Mrs Carnell: No; you are the one who is raising it.

MS FOLLETT: Mr Speaker, if Mrs Carnell persistently interrupts, I will have to ask you to protect me from her.

I do also want to make the point - I think, contrary to the gist of what Ms Tucker was saying - that I am a strong supporter of sister city relationships, and the reason I support them is that I believe that they are a very substantial force for greater understanding and, therefore, for world harmony. The fact that they are conducted at a people-to-people level, I believe, is useful and productive in achieving both of those objectives. I therefore support the notion of sister city relationships, and I would, in other circumstances, have supported a relationship with Versailles. But we cannot ignore the decision the French Government has taken; nor can we ask some other level of government to make our protest for us; nor can we, as Mr Moore unsuccessfully sought to do, protest only against people who do not agree with us. That is a nonsense.

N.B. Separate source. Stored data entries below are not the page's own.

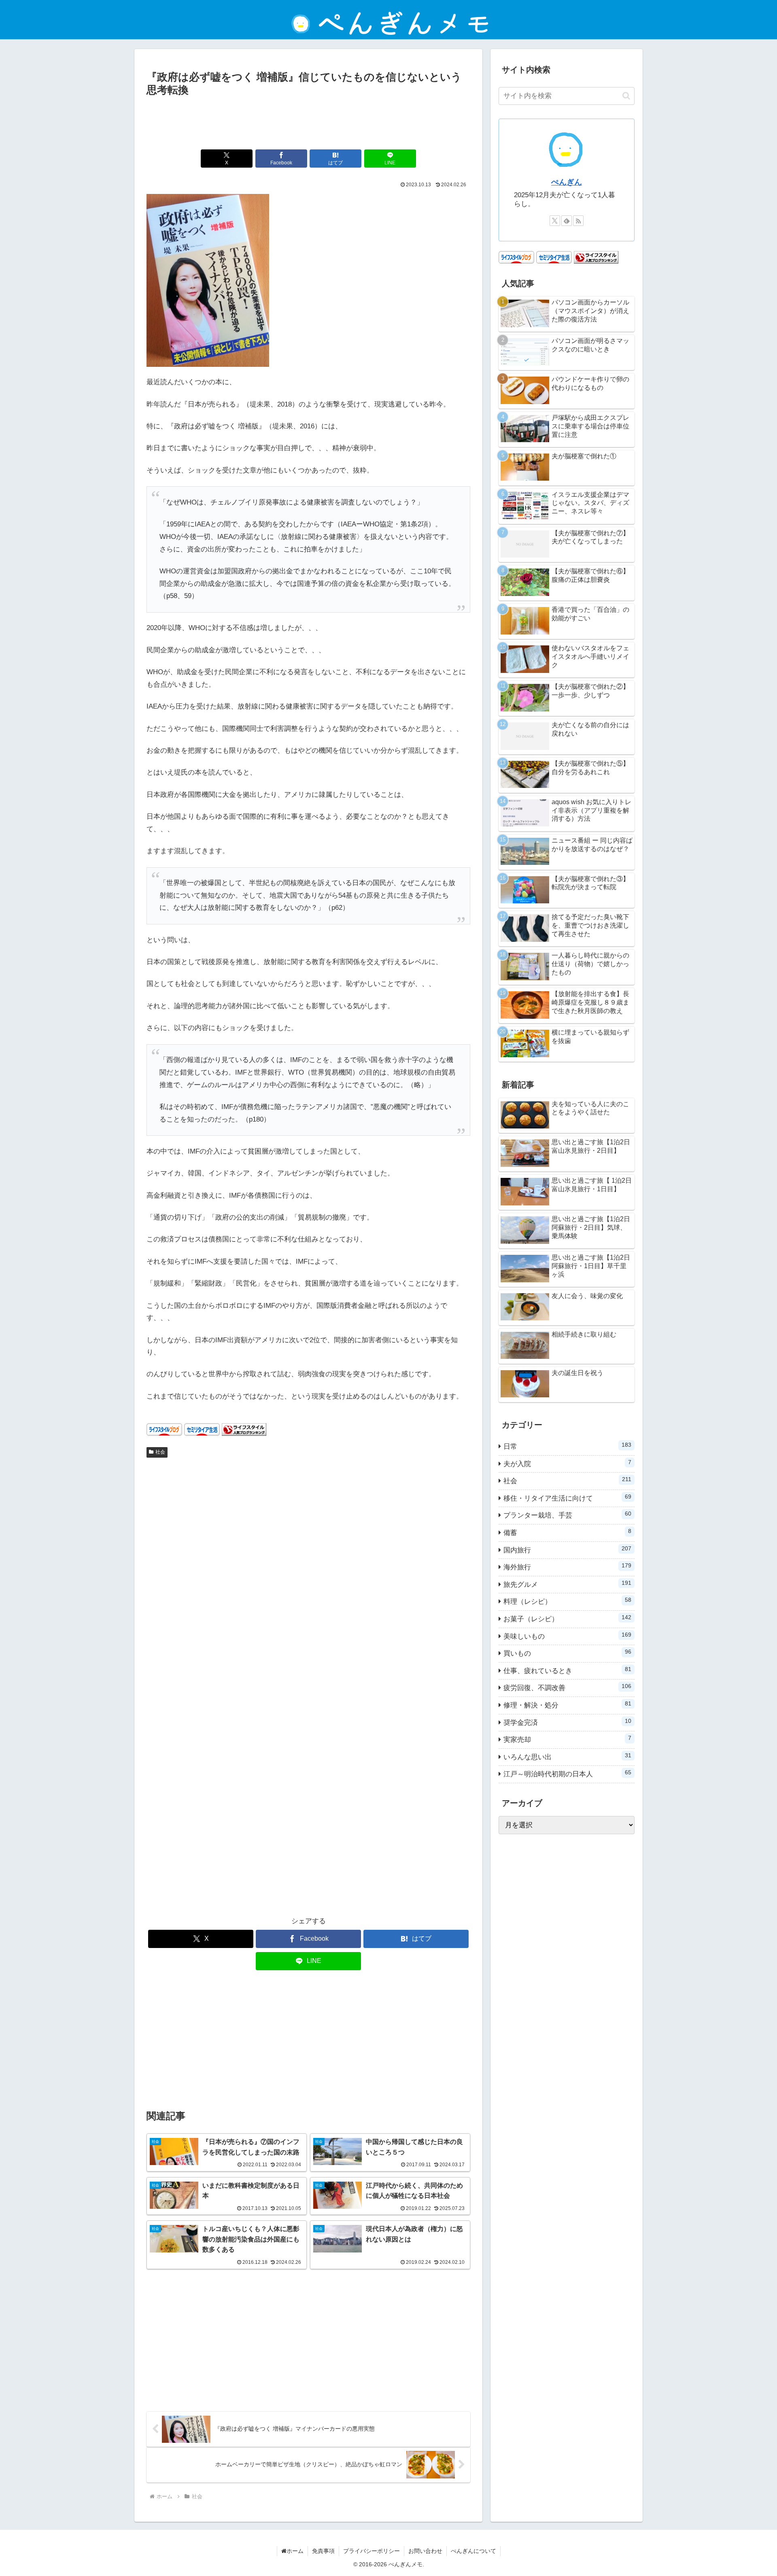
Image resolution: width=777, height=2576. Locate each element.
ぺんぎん (566, 182)
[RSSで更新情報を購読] (578, 220)
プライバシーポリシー (371, 2551)
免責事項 (323, 2551)
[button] (626, 95)
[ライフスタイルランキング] (244, 1429)
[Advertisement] (308, 121)
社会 (160, 1452)
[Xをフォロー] (555, 220)
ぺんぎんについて (473, 2551)
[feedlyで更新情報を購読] (566, 220)
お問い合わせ (425, 2551)
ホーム (295, 2551)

I ask members to imagine, if they will, what would happen if the shoe were on the other foot. If it were the Australian Government who had recommenced nuclear testing, say, in the countryside of Provence, or in the Mediterranean off Nice, what would be the attitude of the people of Les Yvelines in the Versailles region? They would be outraged. They would seek to sever relations with the people of Canberra. I have no doubt whatsoever of that.

For that reason, I again commend the motion to the Assembly. I believe that it is the appropriate form of protest for the people of Canberra to make in a civilised, lawful and peaceful manner, and I urge the Government to show some leadership by offering the people of the Territory this peaceful and lawful avenue of protest. It is a question of leadership. Of course, the boycott is also important, but there are many people who have probably never bought a French product in their lives. There are even more people who have spent the last several years conscientiously buying Australian, and I am one of them. Whether it is clothing or drink or whatever, I make every effort to buy Australian. We need the two actions to be taken simultaneously.

Mr Speaker, to conclude, we have no objection to Mr Humphries's amendment to the motion, but that amendment cannot stand alone. It is essential that the people of this Territory also have a suitable avenue to express their outrage at this matter, and that is the substantial motion.